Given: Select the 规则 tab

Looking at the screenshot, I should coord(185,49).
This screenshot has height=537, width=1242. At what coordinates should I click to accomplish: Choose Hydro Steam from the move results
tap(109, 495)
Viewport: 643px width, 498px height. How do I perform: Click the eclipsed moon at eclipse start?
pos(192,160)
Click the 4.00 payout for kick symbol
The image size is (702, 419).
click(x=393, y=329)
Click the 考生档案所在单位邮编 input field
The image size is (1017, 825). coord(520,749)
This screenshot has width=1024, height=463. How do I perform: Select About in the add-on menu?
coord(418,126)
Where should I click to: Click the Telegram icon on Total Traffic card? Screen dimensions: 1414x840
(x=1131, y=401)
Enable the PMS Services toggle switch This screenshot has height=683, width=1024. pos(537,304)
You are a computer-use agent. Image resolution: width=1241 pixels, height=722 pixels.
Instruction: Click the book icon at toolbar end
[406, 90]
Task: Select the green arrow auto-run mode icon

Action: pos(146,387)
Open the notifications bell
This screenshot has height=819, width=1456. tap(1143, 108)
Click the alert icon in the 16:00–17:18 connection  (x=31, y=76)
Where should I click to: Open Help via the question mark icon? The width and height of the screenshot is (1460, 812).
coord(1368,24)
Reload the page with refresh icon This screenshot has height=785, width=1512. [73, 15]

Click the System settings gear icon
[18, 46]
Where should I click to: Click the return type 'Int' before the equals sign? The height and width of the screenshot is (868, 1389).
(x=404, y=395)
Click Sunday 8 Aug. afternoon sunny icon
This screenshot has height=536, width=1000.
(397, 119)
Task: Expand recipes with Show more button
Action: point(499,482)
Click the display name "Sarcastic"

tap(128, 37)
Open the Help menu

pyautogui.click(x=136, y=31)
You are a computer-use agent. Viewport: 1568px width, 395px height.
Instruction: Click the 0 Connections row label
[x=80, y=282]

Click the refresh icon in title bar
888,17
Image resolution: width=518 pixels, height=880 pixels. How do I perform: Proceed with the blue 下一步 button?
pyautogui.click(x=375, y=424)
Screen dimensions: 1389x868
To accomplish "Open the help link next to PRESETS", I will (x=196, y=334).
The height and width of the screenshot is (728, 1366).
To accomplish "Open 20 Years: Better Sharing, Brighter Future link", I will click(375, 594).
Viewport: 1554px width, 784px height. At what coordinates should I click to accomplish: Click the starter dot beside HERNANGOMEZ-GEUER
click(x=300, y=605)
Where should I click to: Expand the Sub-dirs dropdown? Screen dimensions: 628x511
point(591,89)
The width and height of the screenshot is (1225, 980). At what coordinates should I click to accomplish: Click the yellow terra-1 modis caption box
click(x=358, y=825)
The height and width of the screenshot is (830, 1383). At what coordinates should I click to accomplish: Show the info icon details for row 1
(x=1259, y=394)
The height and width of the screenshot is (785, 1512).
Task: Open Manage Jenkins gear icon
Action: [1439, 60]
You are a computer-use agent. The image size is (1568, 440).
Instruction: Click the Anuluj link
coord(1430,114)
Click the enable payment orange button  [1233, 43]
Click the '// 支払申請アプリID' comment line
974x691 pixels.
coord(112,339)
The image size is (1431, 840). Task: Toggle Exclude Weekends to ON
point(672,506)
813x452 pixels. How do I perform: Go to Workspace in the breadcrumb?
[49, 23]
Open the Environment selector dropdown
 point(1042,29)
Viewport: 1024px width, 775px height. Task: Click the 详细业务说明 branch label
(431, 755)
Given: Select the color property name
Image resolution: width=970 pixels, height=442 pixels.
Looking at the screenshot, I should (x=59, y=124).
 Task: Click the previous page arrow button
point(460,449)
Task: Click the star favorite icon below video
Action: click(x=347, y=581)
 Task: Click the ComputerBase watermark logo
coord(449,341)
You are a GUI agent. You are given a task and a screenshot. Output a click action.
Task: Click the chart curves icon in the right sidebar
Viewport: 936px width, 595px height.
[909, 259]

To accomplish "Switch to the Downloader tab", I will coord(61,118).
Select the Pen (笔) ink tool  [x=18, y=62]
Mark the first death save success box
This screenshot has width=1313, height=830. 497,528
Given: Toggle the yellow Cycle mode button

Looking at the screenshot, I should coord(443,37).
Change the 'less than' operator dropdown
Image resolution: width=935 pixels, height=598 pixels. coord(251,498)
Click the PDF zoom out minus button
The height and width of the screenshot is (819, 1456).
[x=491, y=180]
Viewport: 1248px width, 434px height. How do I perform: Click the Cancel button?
++++++++++++++++++++
■ Required task: Reproduce all of the lines above with "Hydro Steam" changed to "Hydro Vortex", keeping every other character unchanged.

■ Right answer:
Given: Select the 规则 tab

Looking at the screenshot, I should coord(185,49).
This screenshot has height=537, width=1242. At what coordinates should I click to accomplish: Choose Hydro Vortex from the move results
tap(109, 495)
Viewport: 643px width, 498px height. How do I perform: Click the eclipsed moon at eclipse start?
pos(192,160)
Click the 4.00 payout for kick symbol
The image size is (702, 419).
click(x=393, y=329)
Click the 考生档案所在单位邮编 input field
The image size is (1017, 825). coord(520,749)
This screenshot has width=1024, height=463. How do I perform: Select About in the add-on menu?
coord(418,126)
Where should I click to: Click the Telegram icon on Total Traffic card? Screen dimensions: 1414x840
(x=1131, y=401)
Enable the PMS Services toggle switch This screenshot has height=683, width=1024. pos(537,304)
You are a computer-use agent. Image resolution: width=1241 pixels, height=722 pixels.
Instruction: Click the book icon at toolbar end
[406, 90]
Task: Select the green arrow auto-run mode icon

Action: pos(146,387)
Open the notifications bell
This screenshot has height=819, width=1456. tap(1143, 108)
Click the alert icon in the 16:00–17:18 connection  (x=31, y=76)
Where should I click to: Open Help via the question mark icon? The width and height of the screenshot is (1460, 812).
coord(1368,24)
Reload the page with refresh icon This screenshot has height=785, width=1512. [73, 15]

Click the System settings gear icon
[18, 46]
Where should I click to: Click the return type 'Int' before the equals sign? The height and width of the screenshot is (868, 1389).
(x=404, y=395)
Click Sunday 8 Aug. afternoon sunny icon
This screenshot has height=536, width=1000.
(397, 119)
Task: Expand recipes with Show more button
Action: point(499,482)
Click the display name "Sarcastic"

tap(128, 37)
Open the Help menu

pyautogui.click(x=136, y=31)
You are a computer-use agent. Viewport: 1568px width, 395px height.
Instruction: Click the 0 Connections row label
[x=80, y=282]

Click the refresh icon in title bar
888,17
Image resolution: width=518 pixels, height=880 pixels. How do I perform: Proceed with the blue 下一步 button?
pyautogui.click(x=375, y=424)
Screen dimensions: 1389x868
To accomplish "Open the help link next to PRESETS", I will (x=196, y=334).
The height and width of the screenshot is (728, 1366).
To accomplish "Open 20 Years: Better Sharing, Brighter Future link", I will click(375, 594).
Viewport: 1554px width, 784px height. At what coordinates should I click to accomplish: Click the starter dot beside HERNANGOMEZ-GEUER
click(x=300, y=605)
Where should I click to: Expand the Sub-dirs dropdown? Screen dimensions: 628x511
point(591,89)
The width and height of the screenshot is (1225, 980). At what coordinates should I click to accomplish: Click the yellow terra-1 modis caption box
click(x=358, y=825)
The height and width of the screenshot is (830, 1383). At what coordinates should I click to accomplish: Show the info icon details for row 1
(x=1259, y=394)
The height and width of the screenshot is (785, 1512).
Task: Open Manage Jenkins gear icon
Action: [1439, 60]
You are a computer-use agent. The image size is (1568, 440).
Instruction: Click the Anuluj link
coord(1430,114)
Click the enable payment orange button  [1233, 43]
Click the '// 支払申請アプリID' comment line
974x691 pixels.
coord(112,339)
The image size is (1431, 840). Task: Toggle Exclude Weekends to ON
point(672,506)
813x452 pixels. How do I perform: Go to Workspace in the breadcrumb?
[49, 23]
Open the Environment selector dropdown
 point(1042,29)
Viewport: 1024px width, 775px height. Task: Click the 详细业务说明 branch label
(431, 755)
Given: Select the color property name
Image resolution: width=970 pixels, height=442 pixels.
Looking at the screenshot, I should (x=59, y=124).
 Task: Click the previous page arrow button
point(460,449)
Task: Click the star favorite icon below video
Action: click(x=347, y=581)
 Task: Click the ComputerBase watermark logo
coord(449,341)
You are a GUI agent. You are given a task and a screenshot. Output a click action.
Task: Click the chart curves icon in the right sidebar
Viewport: 936px width, 595px height.
[909, 259]

To accomplish "Switch to the Downloader tab", I will coord(61,118).
Select the Pen (笔) ink tool  [x=18, y=62]
Mark the first death save success box
This screenshot has width=1313, height=830. 497,528
Given: Toggle the yellow Cycle mode button

Looking at the screenshot, I should coord(443,37).
Change the 'less than' operator dropdown
Image resolution: width=935 pixels, height=598 pixels. coord(251,498)
Click the PDF zoom out minus button
The height and width of the screenshot is (819, 1456).
[x=491, y=180]
Viewport: 1248px width, 434px height. How do I perform: Click the Cancel button?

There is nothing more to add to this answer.